═══ SOURCE TEXT ═══

Thomas,

Is there a particular reason why you aren't using a single variable to indicate your different classifications? If you want to go with a variable that uses the standard name "area_type", it seems to me that it should be constructed like

   string sea_ice_type(time, xc, yc):

       :standard_name = "area_type";
       :long_name = "sea ice type classification";

The values of the elements of the variable are then all strings from the area type table, and you request the addition of the names you need to the area type table. Of course, this is a terribly bulky way of doing this, so I'm not surprised that you would like to find a different way.

My first thought on how to represent the information is something like

   byte sea_ice_type(time, xc, yc):

       :standard_name = "????";
       :long_name = "sea ice type classification";
       :flag_values = 1b 2b 3b 4b 100b 101b 102b;
       :flag_meanings = "ice_free_sea first_year_sea_ice
       multi_year_sea_ice ambiguous no_data unclassified land";

I think it might be best to request a new standard name, such as "class" or "classification", that is defined in general terms to indicate any "flag" variable that has a discrete set of integer values used to categorize. Read the definition of the "soil_type" standard name for an example. Alternatively, you could request that the area_type definition be expanded to include a numeric classification scheme, as is specified for soil_type. If people are determined to have a standardized vocabulary for area type, then the definition could indicate that the names used in the flag_meanings attribute would come from the area type table. Then, at that point, you request that the needed names be added to the area type table.

Grace and peace,

Jim

On 9/22/2011 3:52 AM, Thomas Lavergne wrote:
Dear all,

This message is to revive (part of) a short-lived thread in the last days of 
May 2011. Jonathan was kind enough to answer some of my questions then, but it 
never ended in a definite solution to my problem, thus the need (for me) to 
revive the subject.

═══ DATA PROVIDED ═══

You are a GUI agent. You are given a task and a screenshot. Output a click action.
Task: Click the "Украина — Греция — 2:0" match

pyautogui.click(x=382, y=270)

═══

## THINGS TO DO
#1 Please state whether each statement agrees with the sea ice email, answering yes or no and quoting the deciding words. (a) The writer calls the string-based approach a compact way to store the classification. (b) The writer points to the definition of the "soil_type" standard name as an example. (c) The earlier thread took place in June 2011.
#2 Write down the passage of the sea ice email starting at "The values of" and ending at "a different way.".
The data above has nothing to do with the sea ice email.

## ANSWERS TO THE EXERCISES
#1
(a) No: "Of course, this is a terribly bulky way of doing this"
(b) Yes: "Read the definition of the "soil_type" standard name for an example."
(c) No: "a short-lived thread in the last days of May 2011"

#2
The values of the elements of the variable are then all strings from the area type table, and you request the addition of the names you need to the area type table. Of course, this is a terribly bulky way of doing this, so I'm not surprised that you would like to find a different way.